People often come into her shops seeking her help with a wine purchase, and she has a particular protocol she follows. First on that list: She’s cautious not to put forward her own wine tastes.

“I have to be careful with that,” she admits. “For instance, I do not like an oaky, buttery chardonnay. When a customer comes in and says, ‘I need some help. I need to buy a gift for someone,’ the first question I ask is, ‘How much do you want to spend?’ so I can bring them to the right area of the store. Then I ask, ‘What do they drink? Do they love barrel-fermented wine?’ If they don’t like wine with a lot going on like big chardonnays, then I will steer them toward a wine like a white wine from Oregon. Because of the cool climate of Oregon, their wines tend to be more Burgundian. They have more finesse and are a little lighter in alcohol. That’s the real key with the customer. I can’t say, ‘This is what I like or don’t like.’” 

Still, she does have her own preferences.

“I love pinot noir so much I have three separate sections in Tony’s Off Third,” Honeycutt says. “A value section, a shelf section and a credenza with 21 pinot noirs in it that are highly allocated.”

In fact, allocated wines—wines available in limited quantities only to certain retailers or restaurants—are a bit of her specialty. 

“You can’t find these allocated wines in big-box stores,” she says, “and, quite frankly, they’re in a price range where those stores don’t want to handle these bottles.”

Yet even the non-allocated wines on her shelves are special.

“I carry wines that are not on people’s radars,” she says, “bottles they haven’t seen at Costco or Publix. I do ‘Sukie Recommends’ cards about why I’ve selected the wine to be on the floor and giving a snapshot of what the wine tastes like. Most are not California wines. I have an Italian section, an Australian section, South American wines, a Spanish section. I carry more Spanish wines than any wine shop in town. I love them because their grapes are unique. They have a completely different taste profile and are lower in alcohol, and they’re inexpensive.”

Although her restaurants and wine shops are lauded by people who know and understand wine, Honeycutt comprehends that part of her job is demystifying the wine world for those with less expertise.

“That’s one of the reasons why we have two wine lists at Ridgway,” she says. “The base list has about 100 wines, and the master list has in excess of 400. Everything you see in this store is on the master list. Wine is very technical. I find that customers don’t want to get too technical. I know a lot about these things, but I wouldn’t even pretend to know everything. The wine world changes every single day.”

Despite the vast depth of her knowledge, Honeycutt is quick to point out that she’s not a sommelier. 
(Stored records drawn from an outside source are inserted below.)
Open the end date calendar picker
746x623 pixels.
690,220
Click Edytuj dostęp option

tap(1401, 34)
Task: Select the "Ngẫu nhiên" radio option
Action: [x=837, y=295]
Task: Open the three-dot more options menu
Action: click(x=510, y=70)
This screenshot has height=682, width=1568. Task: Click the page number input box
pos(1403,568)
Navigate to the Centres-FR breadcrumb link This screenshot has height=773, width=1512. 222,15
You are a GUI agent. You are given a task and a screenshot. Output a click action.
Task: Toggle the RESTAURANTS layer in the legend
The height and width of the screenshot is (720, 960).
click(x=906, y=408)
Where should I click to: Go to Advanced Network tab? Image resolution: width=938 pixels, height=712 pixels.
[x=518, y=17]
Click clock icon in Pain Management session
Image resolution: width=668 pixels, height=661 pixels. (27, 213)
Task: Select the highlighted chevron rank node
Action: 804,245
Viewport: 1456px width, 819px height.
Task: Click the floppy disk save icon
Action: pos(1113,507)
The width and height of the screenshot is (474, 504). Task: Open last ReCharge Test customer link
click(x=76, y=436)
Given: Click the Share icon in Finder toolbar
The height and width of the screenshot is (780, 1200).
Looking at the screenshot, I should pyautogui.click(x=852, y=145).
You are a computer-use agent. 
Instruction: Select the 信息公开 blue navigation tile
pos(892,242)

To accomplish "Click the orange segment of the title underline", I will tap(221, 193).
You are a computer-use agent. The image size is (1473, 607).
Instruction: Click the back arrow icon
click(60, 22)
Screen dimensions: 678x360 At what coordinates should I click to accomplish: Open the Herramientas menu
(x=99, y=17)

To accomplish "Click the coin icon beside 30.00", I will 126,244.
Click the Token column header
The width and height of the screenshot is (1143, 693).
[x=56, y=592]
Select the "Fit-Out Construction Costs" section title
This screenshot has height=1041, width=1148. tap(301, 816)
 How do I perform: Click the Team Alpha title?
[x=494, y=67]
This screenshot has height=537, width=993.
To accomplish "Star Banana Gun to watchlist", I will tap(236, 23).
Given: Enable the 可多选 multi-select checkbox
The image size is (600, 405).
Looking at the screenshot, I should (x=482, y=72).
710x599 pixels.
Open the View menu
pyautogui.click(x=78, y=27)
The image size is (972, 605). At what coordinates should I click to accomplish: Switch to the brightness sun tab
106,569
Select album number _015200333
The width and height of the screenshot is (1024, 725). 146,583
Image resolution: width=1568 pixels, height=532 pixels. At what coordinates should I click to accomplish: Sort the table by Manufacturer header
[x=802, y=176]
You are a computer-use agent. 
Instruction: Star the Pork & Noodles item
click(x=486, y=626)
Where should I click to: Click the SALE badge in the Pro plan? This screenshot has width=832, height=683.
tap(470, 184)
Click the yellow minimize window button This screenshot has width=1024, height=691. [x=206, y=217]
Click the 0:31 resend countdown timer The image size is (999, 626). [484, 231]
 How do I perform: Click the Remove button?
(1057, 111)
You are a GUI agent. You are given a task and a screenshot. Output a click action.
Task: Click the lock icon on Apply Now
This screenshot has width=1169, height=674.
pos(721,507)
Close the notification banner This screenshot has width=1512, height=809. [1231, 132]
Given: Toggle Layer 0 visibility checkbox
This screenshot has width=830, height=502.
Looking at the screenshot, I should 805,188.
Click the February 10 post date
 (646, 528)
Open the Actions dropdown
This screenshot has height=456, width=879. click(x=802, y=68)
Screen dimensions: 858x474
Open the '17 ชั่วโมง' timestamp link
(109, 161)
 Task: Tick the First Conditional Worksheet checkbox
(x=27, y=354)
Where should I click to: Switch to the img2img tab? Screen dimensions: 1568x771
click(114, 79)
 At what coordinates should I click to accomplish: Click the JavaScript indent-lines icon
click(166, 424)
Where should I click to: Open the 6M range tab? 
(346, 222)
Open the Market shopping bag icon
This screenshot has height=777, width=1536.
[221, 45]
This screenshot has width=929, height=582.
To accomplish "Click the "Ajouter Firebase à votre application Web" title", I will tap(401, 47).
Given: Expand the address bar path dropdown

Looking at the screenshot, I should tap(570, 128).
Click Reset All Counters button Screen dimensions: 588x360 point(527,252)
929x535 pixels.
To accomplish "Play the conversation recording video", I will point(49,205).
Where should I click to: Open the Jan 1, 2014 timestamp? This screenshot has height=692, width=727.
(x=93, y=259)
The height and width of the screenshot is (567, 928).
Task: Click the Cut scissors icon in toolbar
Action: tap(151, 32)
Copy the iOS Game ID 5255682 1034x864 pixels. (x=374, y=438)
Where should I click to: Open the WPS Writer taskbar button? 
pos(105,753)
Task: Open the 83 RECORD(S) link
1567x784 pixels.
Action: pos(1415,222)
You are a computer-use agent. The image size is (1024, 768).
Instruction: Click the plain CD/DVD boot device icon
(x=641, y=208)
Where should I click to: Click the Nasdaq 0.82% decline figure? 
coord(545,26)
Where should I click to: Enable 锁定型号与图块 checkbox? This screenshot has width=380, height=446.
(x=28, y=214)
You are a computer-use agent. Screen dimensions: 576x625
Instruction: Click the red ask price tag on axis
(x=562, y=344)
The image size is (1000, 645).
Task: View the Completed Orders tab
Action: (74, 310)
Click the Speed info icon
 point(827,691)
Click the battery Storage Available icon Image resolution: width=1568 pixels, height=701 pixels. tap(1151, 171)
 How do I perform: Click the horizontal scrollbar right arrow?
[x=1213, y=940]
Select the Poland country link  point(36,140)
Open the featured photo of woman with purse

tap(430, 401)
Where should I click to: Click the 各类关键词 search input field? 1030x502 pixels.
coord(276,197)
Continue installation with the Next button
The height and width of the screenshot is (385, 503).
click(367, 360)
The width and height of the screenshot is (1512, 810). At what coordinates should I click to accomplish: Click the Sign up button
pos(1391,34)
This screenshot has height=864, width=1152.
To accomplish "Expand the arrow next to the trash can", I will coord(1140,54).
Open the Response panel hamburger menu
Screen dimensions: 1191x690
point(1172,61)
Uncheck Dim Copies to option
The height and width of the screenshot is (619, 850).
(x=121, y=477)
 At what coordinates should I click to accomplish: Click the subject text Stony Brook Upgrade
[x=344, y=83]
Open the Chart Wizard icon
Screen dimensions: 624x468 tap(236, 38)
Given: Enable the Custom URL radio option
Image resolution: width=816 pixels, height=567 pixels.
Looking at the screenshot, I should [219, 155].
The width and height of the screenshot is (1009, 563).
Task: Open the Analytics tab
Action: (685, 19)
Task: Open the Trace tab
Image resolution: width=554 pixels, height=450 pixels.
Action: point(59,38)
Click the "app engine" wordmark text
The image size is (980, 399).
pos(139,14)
“I have no formal training,” she says. “However, I feel that my 35 years of working with wine has put me beyond a sommelier on so many levels. The first experience as a sommelier is learning how to open wine and how to pour it. I was doing that 30 years ago. I think it’s great because it forces you to study, but I didn’t need to be forced. I craved wine knowledge.”

And though she works long hours, Honeycutt has no plans to give it up soon.

“A classmate visiting Naples recently said to me, ‘Everyone in our class is retired. When are you going to retire?’ I said, ‘It’s not even on my radar screen. Why would I want to retire when I’m having so much fun?’ I love my life. It’s what I do. It’s who I am.”